Un comportement ancestral

Aujourd’hui, les loups vivent et chassent en meute, ce qui leur permet notamment de s’attaquer à des proies massives. Dans le cadre de travaux présentés dans la revue PeerJ, des chercheurs de l’Académie chinoise des sciences ont cherché à savoir quand ce comportement de groupe était apparu. Pour ce faire, ceux-ci se sont penchés sur des spécimens de Canis chihiliensis, loup préhistorique ayant évolué en Chine il y a environ 1,3 million d’années. Les fossiles étudiés ont été mis au jour dans le bassin de Nihewan, célèbre site paléontologique de l’ère glaciaire situé dans le nord du pays.

Les scientifiques ont relevé des signes de blessures débilitantes aux mâchoires et aux pattes, et constaté que les animaux avaient survécu assez longtemps pour qu’elles guérissent, ce qui laisse penser que le partage de nourriture et l’entraide avaient déjà cours chez ce canidé primitif.

« Les prédateurs supérieurs sont rares dans les archives fossiles en raison de leur position dans la pyramide alimentaire. Et les blessures dévastatrices ayant guéri encore plus rares. Les fossiles d’un passé lointain présentant des traces de graves blessures ont longtemps fasciné les paléontologues, car ils racontent des histoires rarement connues », note le Dr Xiaoming Wang, qui a supervisé les recherches.

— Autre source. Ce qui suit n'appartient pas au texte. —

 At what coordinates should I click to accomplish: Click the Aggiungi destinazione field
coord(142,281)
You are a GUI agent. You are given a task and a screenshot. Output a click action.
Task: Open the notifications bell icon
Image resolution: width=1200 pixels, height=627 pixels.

Des stigmates de blessures éclairant les chercheurs sur l’organisation sociale de l’espèce

C. chihliensis était un grand canidé pourvu d’une mâchoire et de dents robustes, qui lui permettaient de broyer les os de ses proies. Les traces de blessures relevées sur les squelettes des différents spécimens ont offert des indices supplémentaires concernant la façon dont l’animal se déplaçait et se comportait. Avec le premier cas connu d’infection dentaire chez cette espèce primitive, probablement survenue en concassant l’os pour atteindre la moelle, ce que font les loups modernes lorsqu’ils chassent des proies imposantes.

L’équipe a également découvert que l’un des spécimens avait souffert d’une triple fracture du tibia (une blessure qui aurait rendu ce prédateur actif inapte), mais que celle-ci avait eu le temps de cicatriser, ce qui suggère que celui-ci se soit procuré de la nourriture d’une autre manière que par la chasse durant sa convalescence, probablement avec l’appui d’une meute.

Afin de mieux interpréter ces blessures, les scientifiques chinois ont également examiné des spécimens de loup sinistre (Canis dirus), autre grand canidé disparu dont de nombreux fossiles ont été découverts au sein du gisement du Rancho La Brea, situé au cœur de Los Angeles.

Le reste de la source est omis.